### Exercise requirements
[1] Extract the part of the book review between "Maria Dong's debut" and "main character’s world.", inclusive.
[2] According to the book review, which two authors does Liar, Dreamer, Thief bring to mind?
[3] Summarize the book review in three sentences.

### Quoted passage
═══
Maria Dong's debut Liar, Dreamer, Thief is one of those books that demand a review. I always intend to write reviews, but putting aside other priorities to write a review requires much more effort than simply gushing about books privately or giving recommendations as a librarian. But this book is special and I hope to see Dong's name on as many shelves as Neil Gaiman and Haruki Murakami – people whose work Liar, Dreamer, Thief brings to mind for its twisting mystery and the dream-like quality of the main character’s world. 

Let me start off by saying that as a debut, it’s a great novel to get that big push into bookstores and libraries. While Dong has published fiction elsewhere, this is her grand entrance, and very few authors debut with a book with as much heart that lies at the center of Liar, Dreamer, Thief

It’s easy to talk about books chronologically by mapping out plot and character development, but Liar, Dreamer, Thief, despite the mystery plot, builds not only chronologically as we follow one clue to the next, but also along a Z-axis. It builds outwardly and has readers interacting with the story as presented through interwoven layers of mental illness and the experiences of a struggling, working class second-gen Korean American lesbian. Two things though; first: I don’t recall if Katrina Kim, our main character, explicitly says she’s a lesbian, but her sexuality is at least predominately sapphic; and second: I’m very much an outsider reading about a Korean American character with intersecting identities, struggling with mental health, academic and professional expectations, and shame – so while I’m aware that these are huge themes of the novel, I don’t feel qualified to engage with it extensively or on this platform. I will say, though, that the novel does heavily explore with these themes but they are not the driving force behind the plot of the book, but rather an underlying reality that colors the relationship the character has with her sense of self and her estranged family. 

Now, I mention mental illness, and Katrina does clearly exhibit symptoms of various mental illnesses, but in addition to that, she interacts with her world through a lens largely informed by a children’s book that spoke to her when she was young. Due to this, her apartment often changes into a forest setting and those people that she regularly interacts with have anthropomorphic analogs in her imaginings. Despite talking about this from this very objective, pragmatic point-of-view, this imagined world is no less real, either for Katrina or for the novel itself.
═══
### Stored items
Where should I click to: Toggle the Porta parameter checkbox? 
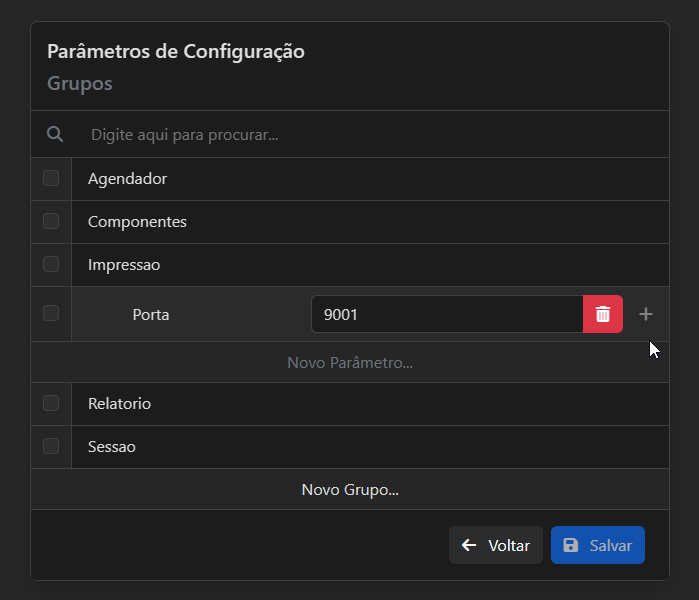pyautogui.click(x=51, y=313)
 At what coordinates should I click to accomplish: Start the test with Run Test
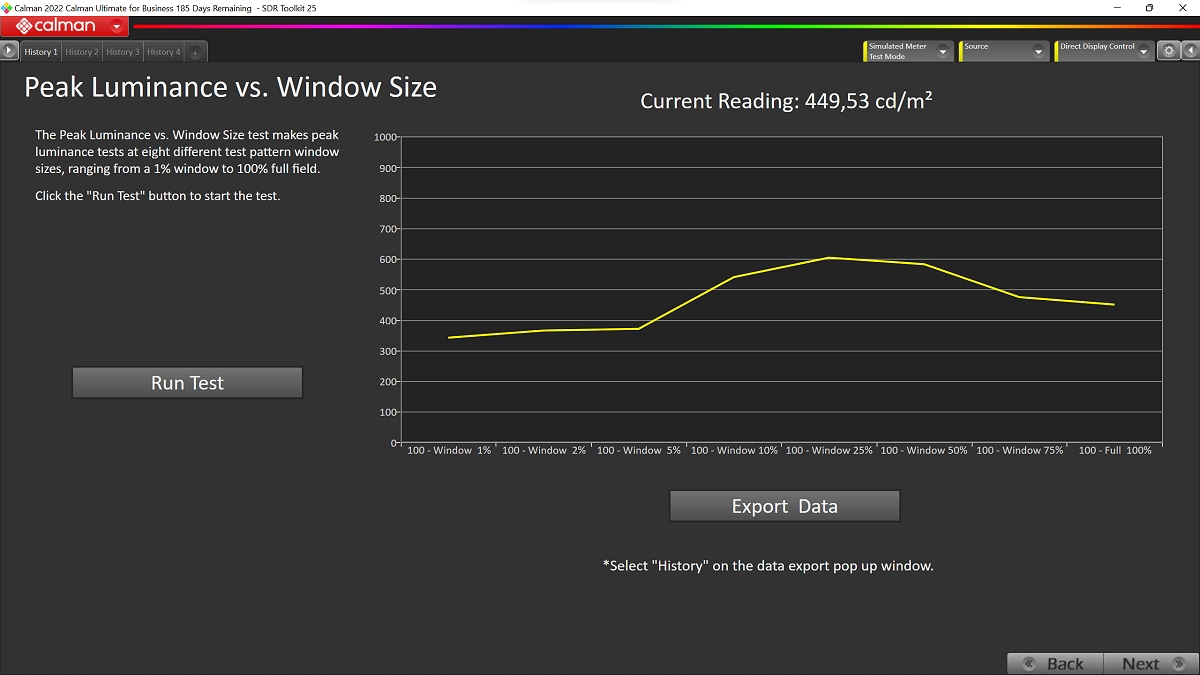point(187,383)
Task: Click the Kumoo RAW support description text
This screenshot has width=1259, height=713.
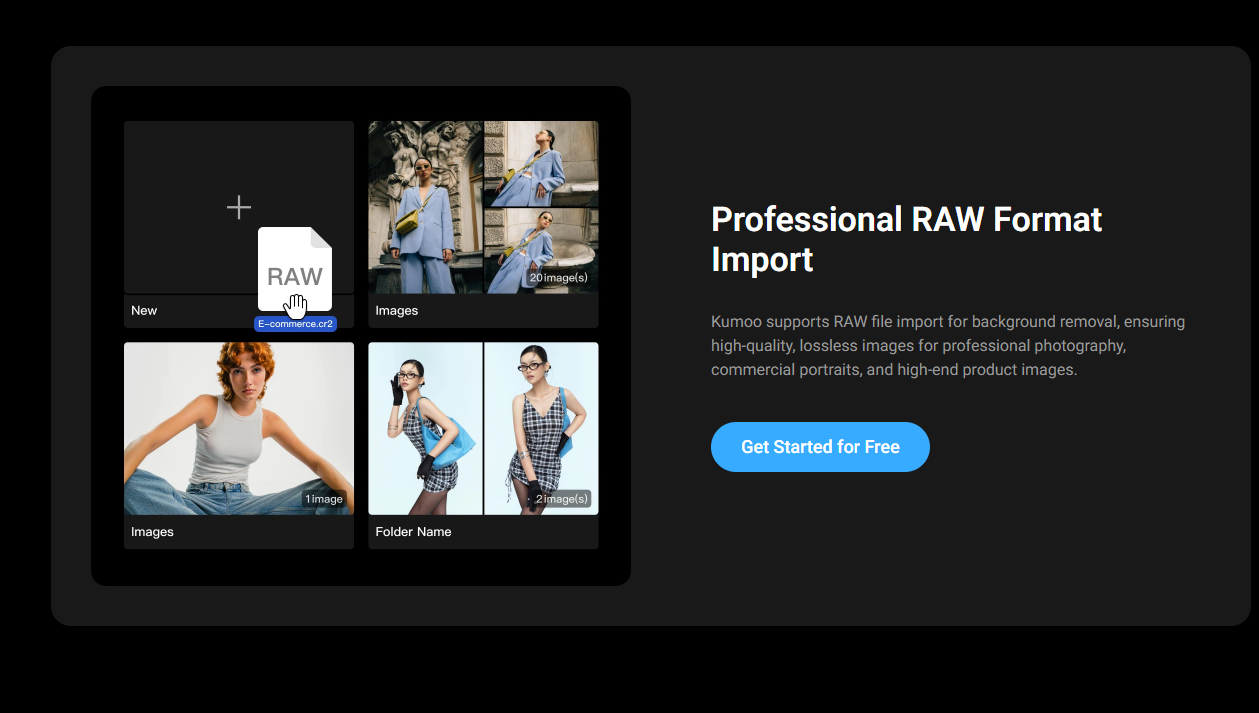Action: coord(947,346)
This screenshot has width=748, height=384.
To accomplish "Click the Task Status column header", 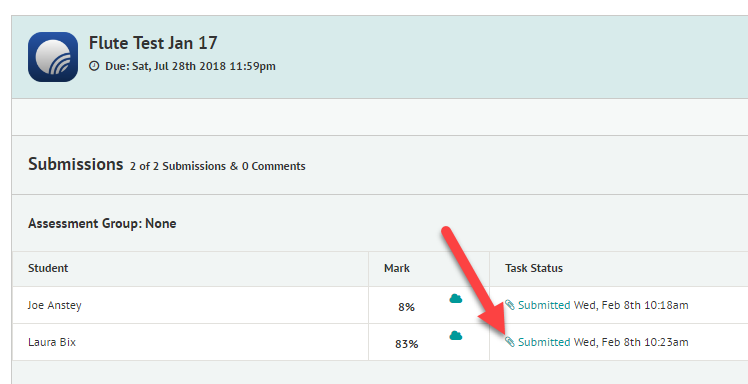I will [534, 268].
═══
### Solutions per task
[1]
Maria Dong's debut Liar, Dreamer, Thief is one of those books that demand a review. I always intend to write reviews, but putting aside other priorities to write a review requires much more effort than simply gushing about books privately or giving recommendations as a librarian. But this book is special and I hope to see Dong's name on as many shelves as Neil Gaiman and Haruki Murakami – people whose work Liar, Dreamer, Thief brings to mind for its twisting mystery and the dream-like quality of the main character’s world.

[2] Neil Gaiman and Haruki Murakami.

[3] The book review praises Maria Dong's debut, Liar, Dreamer, Thief, and compares it to the work of Neil Gaiman and Haruki Murakami for its twisting mystery and dream-like quality. It says the novel builds outward through interwoven layers of mental illness and the experiences of its struggling, working-class, second-gen Korean American main character, Katrina Kim, though these themes color her sense of self and her relationship with her estranged family rather than drive the plot. Katrina sees her world through a children's book from her youth, so her apartment often turns into a forest and the people around her have anthropomorphic analogs, and this imagined world is no less real for her or for the novel.